Sunday, June 8, 2008

“my dinky piece on Jimmy Buffet was replaced with a news feed about Myanmar.”

I held my interview with Nate Chinen in the middle of a traffic jam on the corner of 14th and 9th. We sat at a small cluster of café tables that conjured an adequate facsimile of a park, though Chinen hesitated to describe it as such. The corner turned out to be an appropriate place to meet: book-ended by a three-story Apple store and Google’s New York City headquarters, what was once a playground for “transvestites and hookers” has been transformed by the arrival of technology.

Chinen, a jazz critic for The New York Times, was once a creative writing major slash drummer slash jazz aficionado at the University of Pennsylvania who blindly moved to the city upon graduating. In other words, he did “the typical thing people do with an English major.”
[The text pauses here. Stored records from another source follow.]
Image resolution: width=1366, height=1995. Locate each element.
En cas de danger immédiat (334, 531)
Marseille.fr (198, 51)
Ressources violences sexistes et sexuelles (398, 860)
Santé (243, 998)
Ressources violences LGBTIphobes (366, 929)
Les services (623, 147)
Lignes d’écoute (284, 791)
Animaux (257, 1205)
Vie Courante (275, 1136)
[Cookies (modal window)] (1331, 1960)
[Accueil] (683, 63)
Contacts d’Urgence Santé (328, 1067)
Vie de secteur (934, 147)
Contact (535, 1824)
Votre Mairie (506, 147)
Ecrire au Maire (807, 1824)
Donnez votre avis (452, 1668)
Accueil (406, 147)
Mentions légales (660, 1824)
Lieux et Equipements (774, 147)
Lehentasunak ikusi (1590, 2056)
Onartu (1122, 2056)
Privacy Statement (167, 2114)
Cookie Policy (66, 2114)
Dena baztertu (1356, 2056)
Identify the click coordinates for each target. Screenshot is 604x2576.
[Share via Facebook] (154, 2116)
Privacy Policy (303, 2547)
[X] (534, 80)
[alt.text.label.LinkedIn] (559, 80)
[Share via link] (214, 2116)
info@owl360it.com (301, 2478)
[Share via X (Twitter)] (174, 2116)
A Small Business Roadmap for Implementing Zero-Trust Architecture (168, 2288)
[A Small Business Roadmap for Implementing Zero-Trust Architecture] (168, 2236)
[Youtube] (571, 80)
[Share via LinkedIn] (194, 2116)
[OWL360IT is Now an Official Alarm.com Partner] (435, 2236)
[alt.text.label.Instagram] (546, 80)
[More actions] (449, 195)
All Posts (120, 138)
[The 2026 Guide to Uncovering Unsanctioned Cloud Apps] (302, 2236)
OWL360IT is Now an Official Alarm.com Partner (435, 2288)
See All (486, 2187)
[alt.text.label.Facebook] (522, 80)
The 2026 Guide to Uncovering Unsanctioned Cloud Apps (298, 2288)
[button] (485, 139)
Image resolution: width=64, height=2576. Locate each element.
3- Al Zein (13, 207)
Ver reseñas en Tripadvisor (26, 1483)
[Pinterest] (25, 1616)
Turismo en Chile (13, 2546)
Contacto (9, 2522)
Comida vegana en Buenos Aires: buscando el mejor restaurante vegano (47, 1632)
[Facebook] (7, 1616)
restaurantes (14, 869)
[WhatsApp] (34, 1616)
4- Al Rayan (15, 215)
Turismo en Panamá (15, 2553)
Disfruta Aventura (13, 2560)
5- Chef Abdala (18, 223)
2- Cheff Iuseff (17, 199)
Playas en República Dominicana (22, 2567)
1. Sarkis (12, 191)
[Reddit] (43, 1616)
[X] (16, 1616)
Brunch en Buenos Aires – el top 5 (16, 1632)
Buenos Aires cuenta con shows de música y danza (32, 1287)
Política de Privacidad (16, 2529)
His aimlessness was soon quelled when he was discovered by famous jazz festival producer George Wein. Wein was looking for someone with whom to co-write his memoir, Myself Among Others, and Chinen made the cut. After completing the book, a process that Chinen describes as a “monastic immersion” in the legend’s life, he worked for AOL City Guide and wrote for The Village Voice for about three years. His work was soon noticed by The New York Times, where he has now been writing music reviews for two and a half years.

Chinen believes that The New York Times has taken full advantage of the perks provided by the Internet. Using the “if you can’t beat ’em, join ’em” mentality, the paper did not fight the omnipotent forces of Google and Blogspot but instead created its own website.

Not only does the website demonstrate a “clear investment in web extras and features in the music department” such as interview and music clips, but they have also developed multiple blogs, which Chinen thinks provides an excellent way to “augment coverage” on a variety of beats. Just last month Chinen attended the New Orleans Jazz and Heritage Festival, and though he wasn’t the critic assigned to review the event, he was able to send mini blurbs to The Times’ ArtsBeat blog at 3 a.m in the middle of a concert.

“People are really into blogs because they are so instantaneous,” Chinen says. He discusses one particularly interesting instance in which he wrote a “dinky” blurb about Jimmy Buffet that ended up on the website’s front page, only to be later replaced by a much heavier piece about the Myanmar cyclones.

Chinen could hardly believe that his relatively inconsequential Buffet bit could hold the same place in cyberspace as one of the world’s most devastating natural disasters. But such is the fluidity of the blogosphere, allowing a breadth of varied content to be conveyed to the public twenty-four hours a day, seven days a week.

I ask Chinen what he thinks of our culture’s comfortable acceptance of technology’s overwhelming impact on music – the first thing that comes to mind is the clearly synthesized, electronically robotic voice of Britney Spears blasting through the speakers of innocent listeners. However, Chinen prefers to discuss the aesthetic implications that technology, and the way in which it expands musical accessibility, has brought about.

“Music used to be shaped by localities: Memphis blues and Louisiana blues sounded different,” Chinen explains. “Though there is still an element of that in today’s music, intrepid listeners can be influenced by a lot.”

This smorgasbord of musical influences has the potential to blur previously stalwart boundaries separating pop from R&B and classical music from African tribal chants, a development that Chinen “has to think is a good thing, although there are always ways to take technological freedom too far.”

The arrival of the iThings in our technological canon (i.e. iPod, iTunes, iPhone) has allowed people to customize their musical palettes in a way that, prior to the iThings, had never been possible. As recently as five years ago, the radio and MTV still controlled the tunes that reached the easily manipulated ears of the public; today, however, I can avoid the aforementioned Spears by simply creating personalized playlists on my iTunes.

The result? “Taste has become slippery,” says Chinen. “We are no longer in the era of ‘inescapable pop music’ when everyone listened to the same songs – musical taste is less uniform, more fragmented.” It’s true – I don’t even know what’s being played on the radio these days because I plug my iPod into my radio when I drive and listen to my iTunes when I’m in the house.

Again, it’s hard to say whether or not this new “slipperiness” is a stride forward or backwards on the treadmill of pop culture. All I know is that finding a so-wrong-it’s-right YouTube mash-up combining Kanye West’s “Goldigger” with Beethoven’s 5th could not have happened in the Carson Daly-run regime of yesteryear.

2 comments:

Unknown said...

I don't want to be "too serious" (apparently my comments are).... so LOVE the Kanye West/Beethoven mash up!!

Jocelyn said...

you are really something ms goldstein!